_What is needed:_
Give the number of lines in the records below that contain the word "agent". State only that number.

------------------------------------------------------------

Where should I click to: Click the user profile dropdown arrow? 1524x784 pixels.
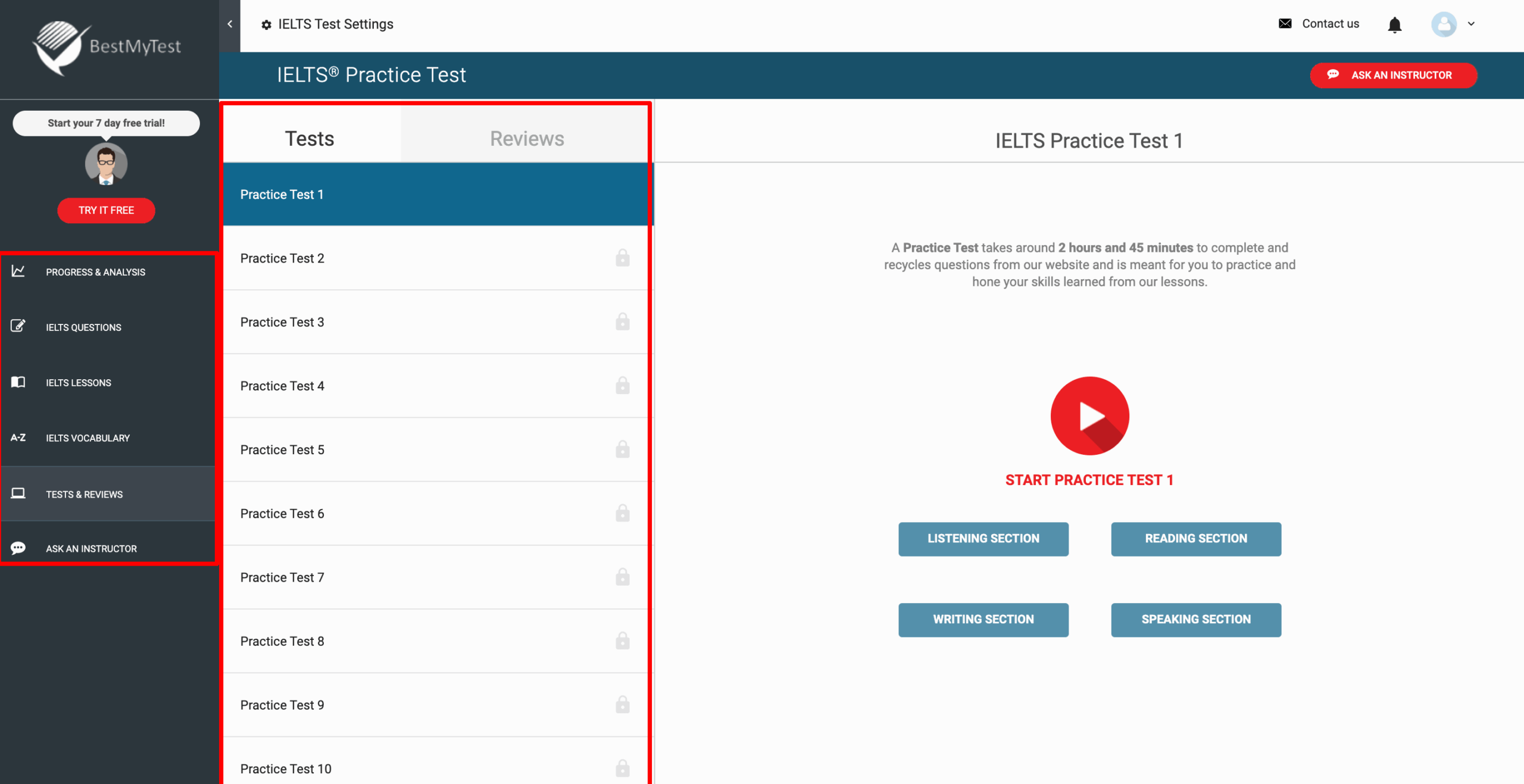pos(1471,22)
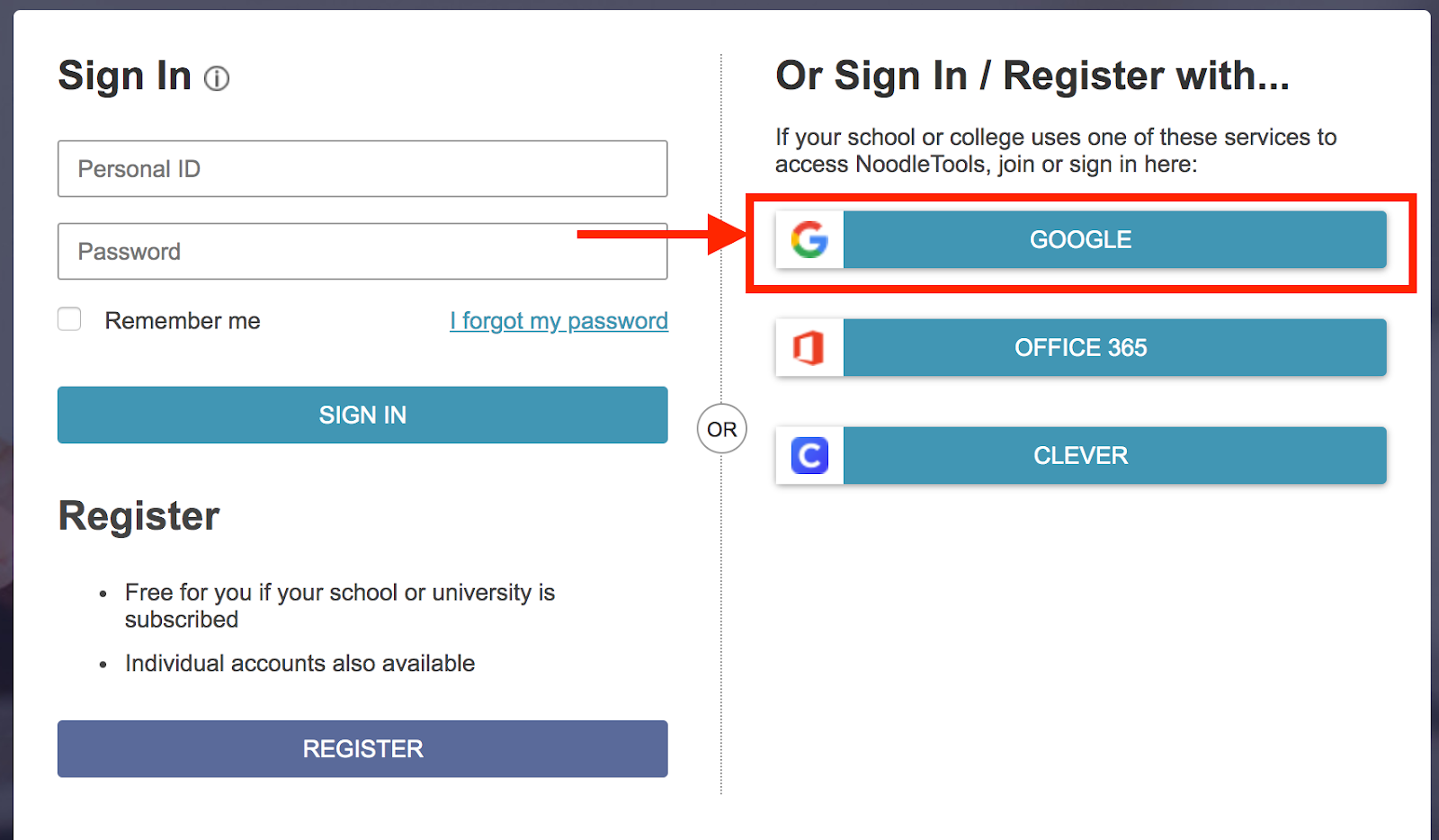This screenshot has width=1439, height=840.
Task: Click the Google "G" logo icon
Action: [809, 240]
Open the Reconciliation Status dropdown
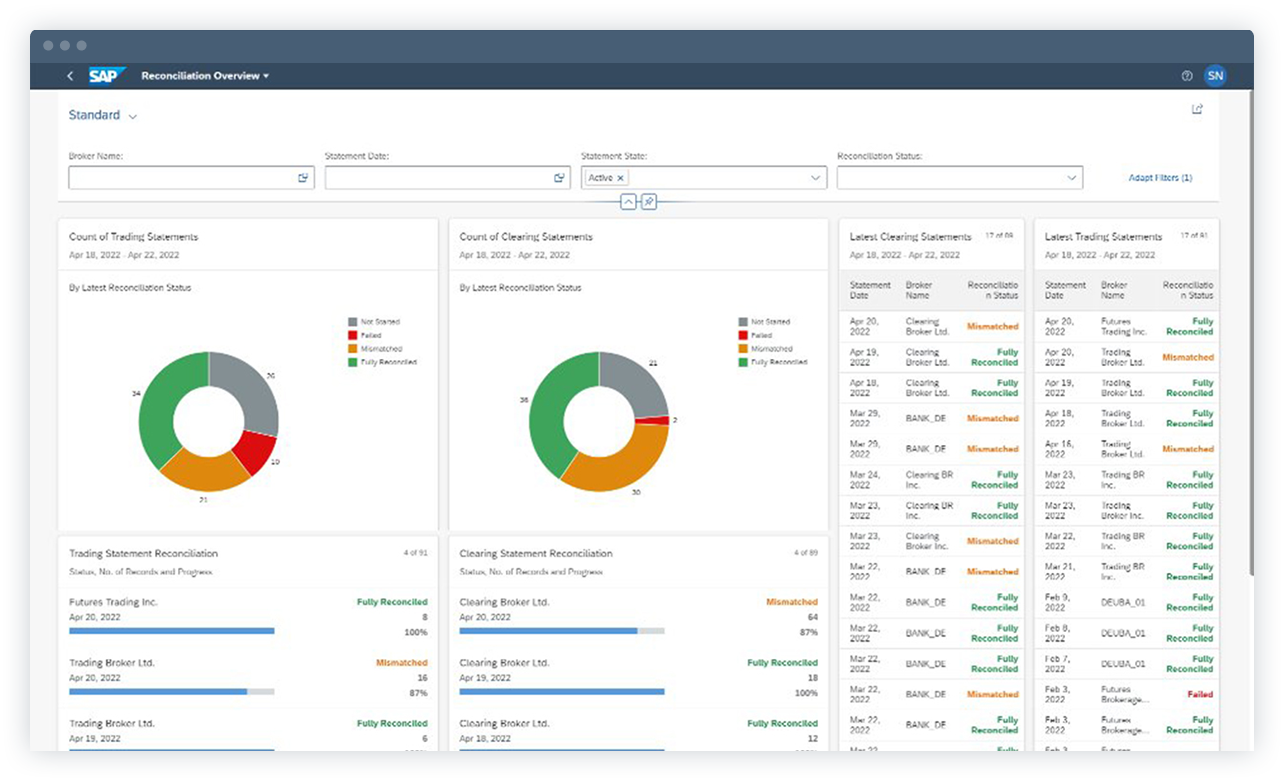Image resolution: width=1284 pixels, height=780 pixels. click(1072, 177)
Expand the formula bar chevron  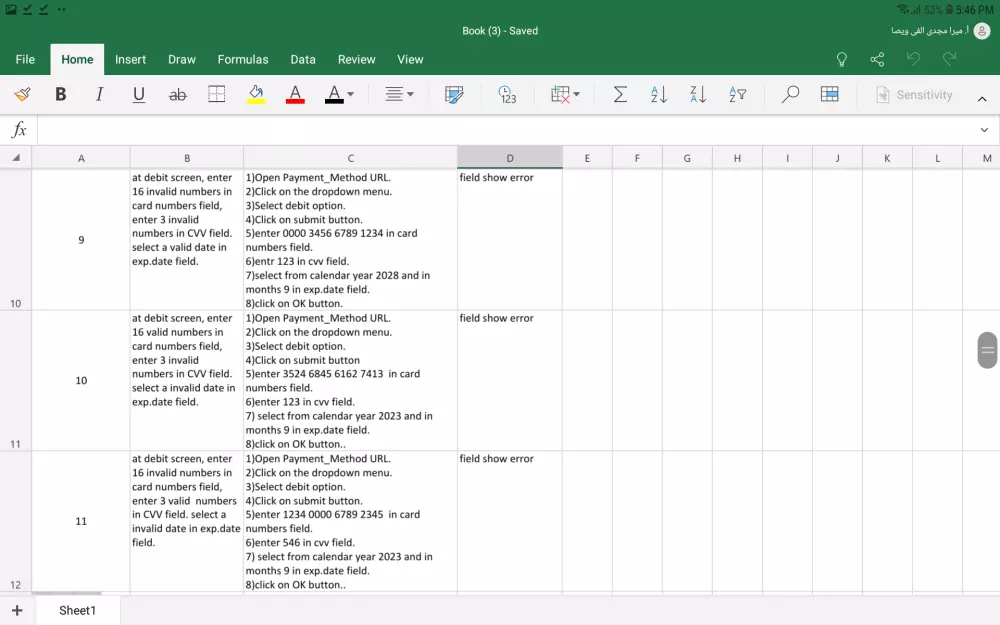point(984,130)
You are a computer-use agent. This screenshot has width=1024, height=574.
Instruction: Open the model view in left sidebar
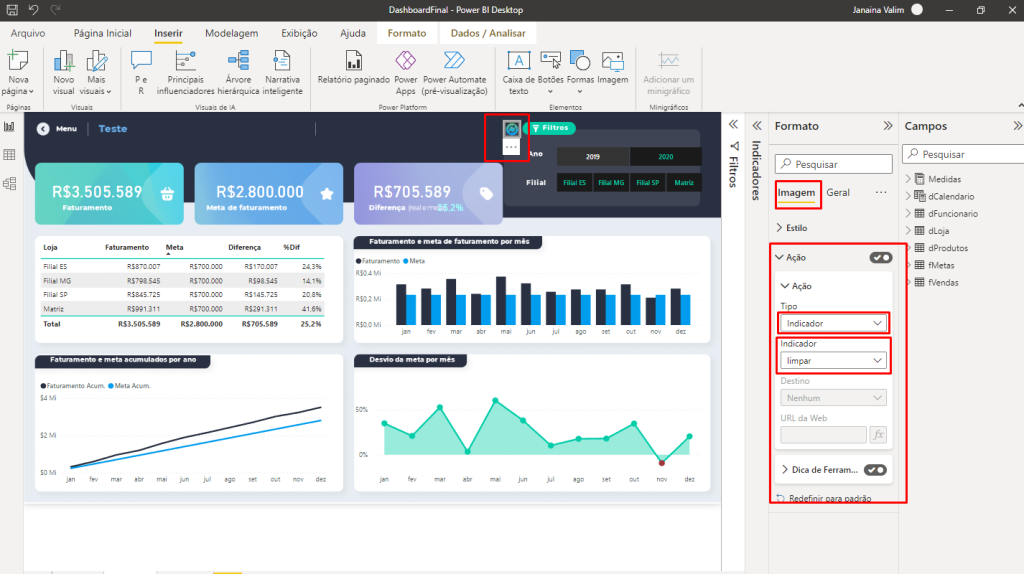click(x=10, y=183)
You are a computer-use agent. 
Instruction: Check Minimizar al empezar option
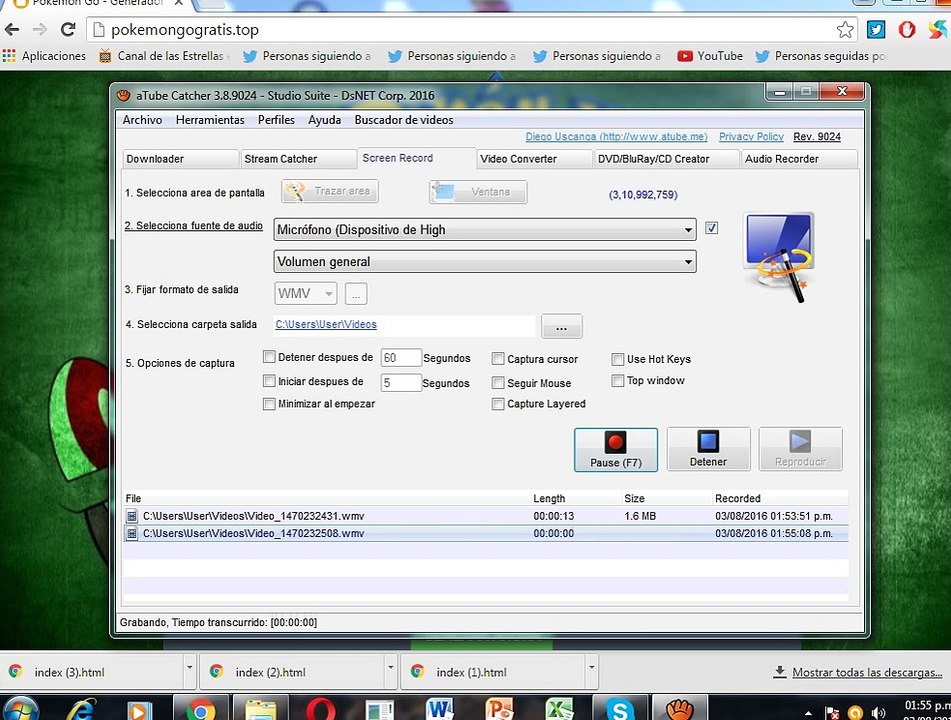tap(269, 404)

------------------------------------------------------------

_Reply:_
2